We know what you’re thinking. Cargo trousers? Really? As in those baggy trousers with actual pockets on them? Seriously? Are you drunk? You must be drunk.
No, we’re not drunk (unfortunately), merely observant. The fact of the matter is cargo trousers – those divisive britches first worn by the British Armed Forces in the 1930s, then co-opted by teenagers and Jodie Marsh a few decades later – are creeping back onto the menswear radar thanks to the likes of Brunello Cucinelli, Hardy Amies and several other designer brands intent on reviving the military stalwart.
“Cargo trousers have been something of a trend for several seasons now – [but it’s one] that works for some people and not for others,” says Samuel Smith, creative director at oki-ni. Get it right, and you’ve got a look that’s part-military, part-streetwear, all-style; get it wrong, and you look like off-duty Putin. Here we go.
Find Your Fit
Fit is everything when it comes to cargo trousers. But unlike tailoring, it’s not all about a tailored fit. Sure, you can pull on a modern pair of cargo trousers: slim, tapered and fine of fabric – but it’s only the slightly bulkier, straight-leg variant that can lay claim to OG status.
“I’m not a believer in a cargo jean or cargo jogger,” says Dan Lewis, assistant buyer on menswear brands at Urban Outfitters. “A cargo pant by name and nature was always meant to be used as a piece of clothing to carry multiple items, so the idea of a skinny pant or a fleece cargo jogger pant seems alien to me.”
If you’re a traditionalist, side with Lewis; but if you, like some of the FashionBeans team, will never be able to unsee some of the cargo horrors of the late 1990s, then try a smarter, tapered pair on for size.
Alternatively, aim for the middle ground with a straight-leg style you’ve pin-rolled yourself, taking care to land the roll just right. “Being careful with the length of the roll is key,” says Lewis. “Too far and you’re edging towards a capri pant. Keep to just above the ankle showing off a little bit of sock and trainer but no more.”
Pick Your Pockets
According to Smith, how big a cargo trouser’s pockets are, and where they fall, can play a big part in whether they simply nod to the military, or straight-up enlist. “Cargo trousers tend to make your legs look more bulky due to the pocket detail, so the fit needs to complement your body shape,” he says.
Large pockets that sag under the weight of their own material and sit near your knees are faithful to the original cargo design, which is fine if you’re built like a paratrooper, less so if the only cargo you’re used to shifting is the odd receipt and some change.

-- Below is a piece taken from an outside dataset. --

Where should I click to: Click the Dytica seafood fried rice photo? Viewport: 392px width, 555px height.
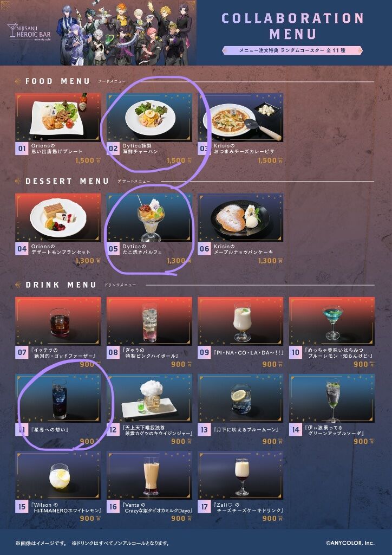(x=149, y=117)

In which case you should opt for neater, more tailored pockets placed closer to your hips than your knees.
How To Wear
Like many military-turned-civilian menswear pieces, styling out cargo trousers is all in the deployment. “If the trousers have more of a tailored silhouette, opt for a slim-fit smart shirt and a chunky Derby shoe,” says Smith. “[But] for cargo trousers with more volume, you can exaggerate the relaxed feel with an oversized sweatshirt or jumper, or even layer up with a neoprene hoodie.”
Don’t, however, kid yourself into thinking a pair of cargo trousers are anything smarter than smart-casual. “Be careful if you’re looking to wear cargo pants in a formal outfit – [smart] button-down shirts are difficult to style them with,” says Lewis. “And always stick to traditional colours when going for a cargo pant. For me, olive, black and navy are the go-tos.”